● EXERCISE BRIEF: Please reproduce every line of the records below, replacing "GUI agent" with "screen assistant" and leaving all else unchanged.

··· MATERIAL FOR THIS EXERCISE ···

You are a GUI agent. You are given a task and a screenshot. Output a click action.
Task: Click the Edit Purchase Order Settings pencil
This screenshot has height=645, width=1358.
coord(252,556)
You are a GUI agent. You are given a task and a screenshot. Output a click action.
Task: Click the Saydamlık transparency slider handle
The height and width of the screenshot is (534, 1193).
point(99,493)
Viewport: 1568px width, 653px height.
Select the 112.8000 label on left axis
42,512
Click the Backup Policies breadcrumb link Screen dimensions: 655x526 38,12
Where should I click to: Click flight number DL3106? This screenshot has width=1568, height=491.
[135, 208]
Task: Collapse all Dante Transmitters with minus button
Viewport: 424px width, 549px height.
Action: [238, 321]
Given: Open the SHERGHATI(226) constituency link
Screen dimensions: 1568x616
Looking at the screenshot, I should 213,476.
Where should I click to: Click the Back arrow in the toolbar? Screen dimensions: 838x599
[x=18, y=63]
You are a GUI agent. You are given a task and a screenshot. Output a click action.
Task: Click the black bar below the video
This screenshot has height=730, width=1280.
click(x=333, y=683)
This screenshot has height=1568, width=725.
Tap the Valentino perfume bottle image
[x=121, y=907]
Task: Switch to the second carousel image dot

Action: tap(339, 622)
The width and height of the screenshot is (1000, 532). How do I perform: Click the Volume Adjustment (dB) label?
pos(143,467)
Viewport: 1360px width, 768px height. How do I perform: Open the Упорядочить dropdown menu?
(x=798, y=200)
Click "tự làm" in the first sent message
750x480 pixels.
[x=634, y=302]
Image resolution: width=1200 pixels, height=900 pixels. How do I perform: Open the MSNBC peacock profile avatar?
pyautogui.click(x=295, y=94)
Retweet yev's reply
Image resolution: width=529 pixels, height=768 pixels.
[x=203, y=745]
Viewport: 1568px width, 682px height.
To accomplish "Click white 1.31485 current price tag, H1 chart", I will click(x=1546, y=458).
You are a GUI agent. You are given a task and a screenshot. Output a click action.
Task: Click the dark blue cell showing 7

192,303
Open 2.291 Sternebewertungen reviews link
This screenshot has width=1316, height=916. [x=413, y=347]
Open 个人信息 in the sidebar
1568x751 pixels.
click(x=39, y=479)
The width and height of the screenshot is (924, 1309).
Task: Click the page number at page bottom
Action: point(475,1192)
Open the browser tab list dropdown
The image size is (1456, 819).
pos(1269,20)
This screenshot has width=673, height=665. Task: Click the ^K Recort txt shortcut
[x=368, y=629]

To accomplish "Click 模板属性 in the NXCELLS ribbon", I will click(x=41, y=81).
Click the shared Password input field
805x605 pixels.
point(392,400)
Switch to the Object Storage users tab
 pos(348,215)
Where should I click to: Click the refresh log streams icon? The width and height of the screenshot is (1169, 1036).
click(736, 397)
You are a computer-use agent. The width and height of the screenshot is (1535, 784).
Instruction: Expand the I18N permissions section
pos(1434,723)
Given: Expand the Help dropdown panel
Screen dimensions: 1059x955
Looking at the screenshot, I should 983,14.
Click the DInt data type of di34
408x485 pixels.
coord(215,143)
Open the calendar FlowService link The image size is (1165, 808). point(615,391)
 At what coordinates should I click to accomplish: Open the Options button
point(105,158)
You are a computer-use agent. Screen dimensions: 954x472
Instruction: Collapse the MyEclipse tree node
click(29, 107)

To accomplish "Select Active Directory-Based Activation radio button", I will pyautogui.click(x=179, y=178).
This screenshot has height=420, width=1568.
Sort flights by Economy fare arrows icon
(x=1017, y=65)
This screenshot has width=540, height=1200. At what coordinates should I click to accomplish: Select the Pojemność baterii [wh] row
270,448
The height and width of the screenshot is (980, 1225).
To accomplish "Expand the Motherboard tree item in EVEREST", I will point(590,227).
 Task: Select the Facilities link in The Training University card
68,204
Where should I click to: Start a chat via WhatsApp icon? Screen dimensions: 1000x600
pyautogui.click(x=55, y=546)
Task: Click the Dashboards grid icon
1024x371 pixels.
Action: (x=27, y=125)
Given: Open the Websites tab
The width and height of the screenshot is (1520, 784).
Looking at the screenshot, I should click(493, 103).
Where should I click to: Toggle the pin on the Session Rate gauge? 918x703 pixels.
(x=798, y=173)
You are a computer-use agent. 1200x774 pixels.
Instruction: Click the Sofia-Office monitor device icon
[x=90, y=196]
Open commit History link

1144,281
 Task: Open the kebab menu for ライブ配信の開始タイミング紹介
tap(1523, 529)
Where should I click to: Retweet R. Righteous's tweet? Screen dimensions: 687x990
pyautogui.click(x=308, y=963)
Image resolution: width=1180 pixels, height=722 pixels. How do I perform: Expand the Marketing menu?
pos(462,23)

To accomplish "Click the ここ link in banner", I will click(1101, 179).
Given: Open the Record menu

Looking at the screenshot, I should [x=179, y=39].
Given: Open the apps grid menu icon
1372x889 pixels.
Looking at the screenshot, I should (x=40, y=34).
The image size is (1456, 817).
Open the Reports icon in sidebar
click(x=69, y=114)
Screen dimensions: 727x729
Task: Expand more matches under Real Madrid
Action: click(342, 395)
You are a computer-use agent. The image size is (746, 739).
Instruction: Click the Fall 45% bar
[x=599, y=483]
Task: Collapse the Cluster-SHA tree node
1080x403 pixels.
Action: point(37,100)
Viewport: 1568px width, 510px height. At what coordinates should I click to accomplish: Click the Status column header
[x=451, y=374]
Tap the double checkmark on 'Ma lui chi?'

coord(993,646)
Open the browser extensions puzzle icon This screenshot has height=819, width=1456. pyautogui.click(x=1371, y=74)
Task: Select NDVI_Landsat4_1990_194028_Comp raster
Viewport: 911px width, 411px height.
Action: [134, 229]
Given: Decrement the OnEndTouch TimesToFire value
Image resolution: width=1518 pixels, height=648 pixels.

···

● RESULT OF THIS EXERCISE:
You are a screen assistant. You are given a task and a screenshot. Output a click action.
Task: Click the Edit Purchase Order Settings pencil
This screenshot has height=645, width=1358.
coord(252,556)
You are a screen assistant. You are given a task and a screenshot. Output a click action.
Task: Click the Saydamlık transparency slider handle
The height and width of the screenshot is (534, 1193).
point(99,493)
Viewport: 1568px width, 653px height.
Select the 112.8000 label on left axis
42,512
Click the Backup Policies breadcrumb link Screen dimensions: 655x526 38,12
Where should I click to: Click flight number DL3106? This screenshot has width=1568, height=491.
[135, 208]
Task: Collapse all Dante Transmitters with minus button
Viewport: 424px width, 549px height.
Action: [238, 321]
Given: Open the SHERGHATI(226) constituency link
Screen dimensions: 1568x616
Looking at the screenshot, I should 213,476.
Where should I click to: Click the Back arrow in the toolbar? Screen dimensions: 838x599
[x=18, y=63]
You are a screen assistant. You are given a task and a screenshot. Output a click action.
Task: Click the black bar below the video
This screenshot has height=730, width=1280.
click(x=333, y=683)
This screenshot has height=1568, width=725.
Tap the Valentino perfume bottle image
[x=121, y=907]
Task: Switch to the second carousel image dot

Action: tap(339, 622)
The width and height of the screenshot is (1000, 532). How do I perform: Click the Volume Adjustment (dB) label?
pos(143,467)
Viewport: 1360px width, 768px height. How do I perform: Open the Упорядочить dropdown menu?
(x=798, y=200)
Click "tự làm" in the first sent message
750x480 pixels.
[x=634, y=302]
Image resolution: width=1200 pixels, height=900 pixels. How do I perform: Open the MSNBC peacock profile avatar?
pyautogui.click(x=295, y=94)
Retweet yev's reply
Image resolution: width=529 pixels, height=768 pixels.
[x=203, y=745]
Viewport: 1568px width, 682px height.
To accomplish "Click white 1.31485 current price tag, H1 chart", I will click(x=1546, y=458).
You are a screen assistant. You are given a task and a screenshot. Output a click action.
Task: Click the dark blue cell showing 7

192,303
Open 2.291 Sternebewertungen reviews link
This screenshot has width=1316, height=916. [x=413, y=347]
Open 个人信息 in the sidebar
1568x751 pixels.
click(x=39, y=479)
The width and height of the screenshot is (924, 1309).
Task: Click the page number at page bottom
Action: point(475,1192)
Open the browser tab list dropdown
The image size is (1456, 819).
pos(1269,20)
This screenshot has width=673, height=665. Task: Click the ^K Recort txt shortcut
[x=368, y=629]

To accomplish "Click 模板属性 in the NXCELLS ribbon", I will click(x=41, y=81).
Click the shared Password input field
805x605 pixels.
point(392,400)
Switch to the Object Storage users tab
 pos(348,215)
Where should I click to: Click the refresh log streams icon? The width and height of the screenshot is (1169, 1036).
click(736, 397)
You are a computer-use agent. The width and height of the screenshot is (1535, 784).
Instruction: Expand the I18N permissions section
pos(1434,723)
Given: Expand the Help dropdown panel
Screen dimensions: 1059x955
Looking at the screenshot, I should 983,14.
Click the DInt data type of di34
408x485 pixels.
coord(215,143)
Open the calendar FlowService link The image size is (1165, 808). point(615,391)
 At what coordinates should I click to accomplish: Open the Options button
point(105,158)
You are a computer-use agent. Screen dimensions: 954x472
Instruction: Collapse the MyEclipse tree node
click(29, 107)

To accomplish "Select Active Directory-Based Activation radio button", I will pyautogui.click(x=179, y=178).
This screenshot has height=420, width=1568.
Sort flights by Economy fare arrows icon
(x=1017, y=65)
This screenshot has width=540, height=1200. At what coordinates should I click to accomplish: Select the Pojemność baterii [wh] row
270,448
The height and width of the screenshot is (980, 1225).
To accomplish "Expand the Motherboard tree item in EVEREST", I will point(590,227).
 Task: Select the Facilities link in The Training University card
68,204
Where should I click to: Start a chat via WhatsApp icon? Screen dimensions: 1000x600
pyautogui.click(x=55, y=546)
Task: Click the Dashboards grid icon
1024x371 pixels.
Action: (x=27, y=125)
Given: Open the Websites tab
The width and height of the screenshot is (1520, 784).
Looking at the screenshot, I should click(493, 103).
Where should I click to: Toggle the pin on the Session Rate gauge? 918x703 pixels.
(x=798, y=173)
You are a computer-use agent. 1200x774 pixels.
Instruction: Click the Sofia-Office monitor device icon
[x=90, y=196]
Open commit History link

1144,281
 Task: Open the kebab menu for ライブ配信の開始タイミング紹介
tap(1523, 529)
Where should I click to: Retweet R. Righteous's tweet? Screen dimensions: 687x990
pyautogui.click(x=308, y=963)
Image resolution: width=1180 pixels, height=722 pixels. How do I perform: Expand the Marketing menu?
pos(462,23)

To accomplish "Click the ここ link in banner", I will click(1101, 179).
Given: Open the Record menu

Looking at the screenshot, I should [x=179, y=39].
Given: Open the apps grid menu icon
1372x889 pixels.
Looking at the screenshot, I should (x=40, y=34).
The image size is (1456, 817).
Open the Reports icon in sidebar
click(x=69, y=114)
Screen dimensions: 727x729
Task: Expand more matches under Real Madrid
Action: click(342, 395)
You are a computer-use agent. The image size is (746, 739).
Instruction: Click the Fall 45% bar
[x=599, y=483]
Task: Collapse the Cluster-SHA tree node
1080x403 pixels.
Action: point(37,100)
Viewport: 1568px width, 510px height. At what coordinates should I click to accomplish: Click the Status column header
[x=451, y=374]
Tap the double checkmark on 'Ma lui chi?'

coord(993,646)
Open the browser extensions puzzle icon This screenshot has height=819, width=1456. pyautogui.click(x=1371, y=74)
Task: Select NDVI_Landsat4_1990_194028_Comp raster
Viewport: 911px width, 411px height.
Action: [134, 229]
Given: Decrement the OnEndTouch TimesToFire value
Image resolution: width=1518 pixels, height=648 pixels.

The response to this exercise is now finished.